● **Task prompt**
Can you write out every entry again with "Instruction" changed to "Command" wherever it occurs, leaving everything else as it is and omitting the pictures?

Target pointing data
— Begin —

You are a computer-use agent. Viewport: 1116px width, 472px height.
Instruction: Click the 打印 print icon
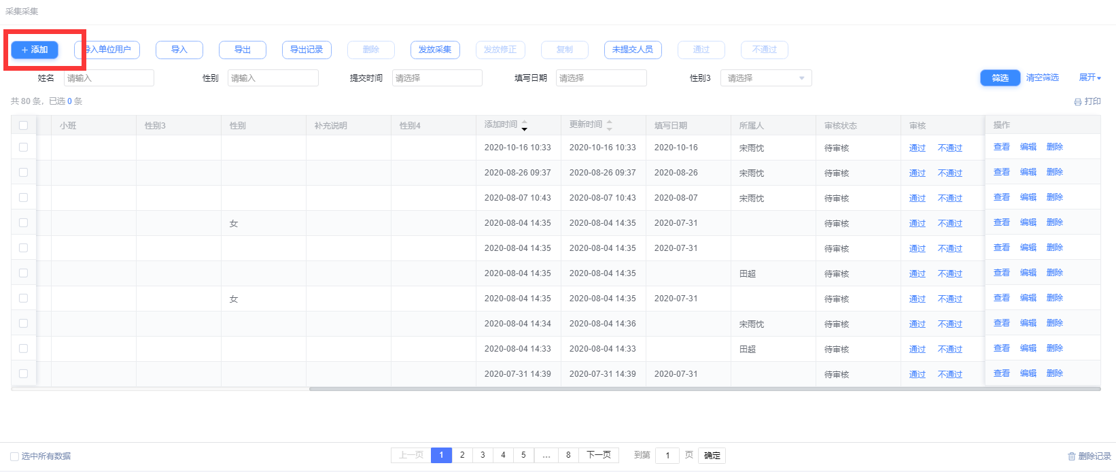(1077, 102)
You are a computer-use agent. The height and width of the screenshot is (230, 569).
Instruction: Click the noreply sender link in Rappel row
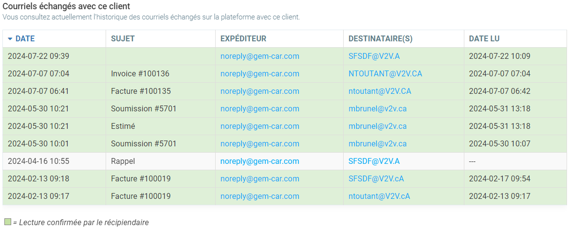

— End —

● **Answer**
You are a computer-use agent. Viewport: 1116px width, 472px height.
Command: Click the 打印 print icon
(1077, 102)
You are a computer-use agent. The height and width of the screenshot is (230, 569).
Command: Click the noreply sender link in Rappel row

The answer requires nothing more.